▶ [Problem description]:
Report every line of the listing below that contains the word "radio", copying each such line in full.

──────── Data supplied ────────

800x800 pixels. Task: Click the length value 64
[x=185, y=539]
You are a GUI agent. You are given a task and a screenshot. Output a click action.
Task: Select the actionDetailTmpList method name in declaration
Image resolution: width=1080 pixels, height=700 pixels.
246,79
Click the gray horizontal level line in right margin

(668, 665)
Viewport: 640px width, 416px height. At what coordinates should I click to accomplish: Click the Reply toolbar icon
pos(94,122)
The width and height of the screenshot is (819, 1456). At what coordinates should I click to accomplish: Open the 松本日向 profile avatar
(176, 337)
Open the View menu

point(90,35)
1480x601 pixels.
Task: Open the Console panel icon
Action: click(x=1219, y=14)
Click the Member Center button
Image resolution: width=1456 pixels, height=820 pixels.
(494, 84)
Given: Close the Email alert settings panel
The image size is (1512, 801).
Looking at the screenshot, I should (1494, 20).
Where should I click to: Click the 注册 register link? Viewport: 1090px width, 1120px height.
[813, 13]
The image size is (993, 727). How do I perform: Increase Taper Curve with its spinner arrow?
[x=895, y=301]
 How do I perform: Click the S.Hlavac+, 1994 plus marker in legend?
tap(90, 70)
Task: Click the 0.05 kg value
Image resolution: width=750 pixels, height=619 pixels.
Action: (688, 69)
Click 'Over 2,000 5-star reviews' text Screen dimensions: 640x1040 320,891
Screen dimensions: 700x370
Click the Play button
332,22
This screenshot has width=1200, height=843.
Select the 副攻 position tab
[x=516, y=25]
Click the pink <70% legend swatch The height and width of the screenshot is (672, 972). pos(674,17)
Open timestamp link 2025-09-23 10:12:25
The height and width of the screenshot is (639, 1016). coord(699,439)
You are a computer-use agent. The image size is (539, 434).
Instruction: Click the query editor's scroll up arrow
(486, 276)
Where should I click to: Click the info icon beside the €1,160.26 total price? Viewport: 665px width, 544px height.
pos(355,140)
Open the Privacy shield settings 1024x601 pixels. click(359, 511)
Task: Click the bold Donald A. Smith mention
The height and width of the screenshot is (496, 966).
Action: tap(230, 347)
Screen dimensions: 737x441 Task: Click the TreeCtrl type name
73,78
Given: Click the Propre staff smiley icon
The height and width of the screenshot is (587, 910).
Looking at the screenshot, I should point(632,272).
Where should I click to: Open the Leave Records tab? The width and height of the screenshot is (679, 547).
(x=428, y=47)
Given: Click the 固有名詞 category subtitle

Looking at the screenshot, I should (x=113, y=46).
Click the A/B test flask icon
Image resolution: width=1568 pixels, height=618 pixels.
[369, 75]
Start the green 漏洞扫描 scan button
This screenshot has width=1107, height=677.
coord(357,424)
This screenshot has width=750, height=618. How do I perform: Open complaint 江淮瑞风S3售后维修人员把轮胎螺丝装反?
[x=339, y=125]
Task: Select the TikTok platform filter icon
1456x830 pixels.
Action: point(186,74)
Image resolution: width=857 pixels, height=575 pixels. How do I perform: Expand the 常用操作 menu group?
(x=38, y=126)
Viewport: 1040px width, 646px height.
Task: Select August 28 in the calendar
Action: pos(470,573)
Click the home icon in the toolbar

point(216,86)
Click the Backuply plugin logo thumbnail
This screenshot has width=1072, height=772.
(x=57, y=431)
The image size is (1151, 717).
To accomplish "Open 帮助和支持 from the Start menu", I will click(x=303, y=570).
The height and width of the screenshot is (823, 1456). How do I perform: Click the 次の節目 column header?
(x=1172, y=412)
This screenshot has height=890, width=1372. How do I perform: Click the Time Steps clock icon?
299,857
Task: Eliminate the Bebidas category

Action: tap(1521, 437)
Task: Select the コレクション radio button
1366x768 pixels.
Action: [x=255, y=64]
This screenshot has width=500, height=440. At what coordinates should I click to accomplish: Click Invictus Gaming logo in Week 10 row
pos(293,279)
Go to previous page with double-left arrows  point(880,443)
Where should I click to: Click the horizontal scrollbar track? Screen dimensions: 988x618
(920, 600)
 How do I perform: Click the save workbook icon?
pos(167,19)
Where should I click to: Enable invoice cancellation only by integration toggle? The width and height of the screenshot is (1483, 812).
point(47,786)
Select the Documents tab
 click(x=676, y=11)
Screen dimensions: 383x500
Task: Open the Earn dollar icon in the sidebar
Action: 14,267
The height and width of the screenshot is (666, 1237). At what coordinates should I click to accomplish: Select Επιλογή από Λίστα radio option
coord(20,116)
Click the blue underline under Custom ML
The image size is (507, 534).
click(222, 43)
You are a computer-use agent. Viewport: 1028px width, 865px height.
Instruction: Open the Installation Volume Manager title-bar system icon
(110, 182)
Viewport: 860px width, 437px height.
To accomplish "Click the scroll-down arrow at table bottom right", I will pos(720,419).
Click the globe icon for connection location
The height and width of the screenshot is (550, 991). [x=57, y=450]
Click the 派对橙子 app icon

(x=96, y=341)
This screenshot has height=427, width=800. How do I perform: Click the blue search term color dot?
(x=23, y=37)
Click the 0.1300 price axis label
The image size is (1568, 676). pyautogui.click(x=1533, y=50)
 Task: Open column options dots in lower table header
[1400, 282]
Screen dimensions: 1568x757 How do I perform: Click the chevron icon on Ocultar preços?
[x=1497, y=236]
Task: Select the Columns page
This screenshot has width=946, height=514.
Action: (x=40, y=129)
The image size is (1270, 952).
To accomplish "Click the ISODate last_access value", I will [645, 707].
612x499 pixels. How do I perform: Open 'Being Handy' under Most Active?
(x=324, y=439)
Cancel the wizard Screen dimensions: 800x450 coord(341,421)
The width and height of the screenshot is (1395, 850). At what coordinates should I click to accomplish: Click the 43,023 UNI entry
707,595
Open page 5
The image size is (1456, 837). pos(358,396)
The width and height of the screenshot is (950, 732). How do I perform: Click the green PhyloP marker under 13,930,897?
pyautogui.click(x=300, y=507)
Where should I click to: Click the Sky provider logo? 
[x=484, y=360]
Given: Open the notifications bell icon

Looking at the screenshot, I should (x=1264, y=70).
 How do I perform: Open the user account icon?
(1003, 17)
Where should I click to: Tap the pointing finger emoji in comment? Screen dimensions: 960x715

────────

▶ [Solution to this problem]:
Task: Select the コレクション radio button
The height and width of the screenshot is (666, 1237). At what coordinates should I click to accomplish: Select Επιλογή από Λίστα radio option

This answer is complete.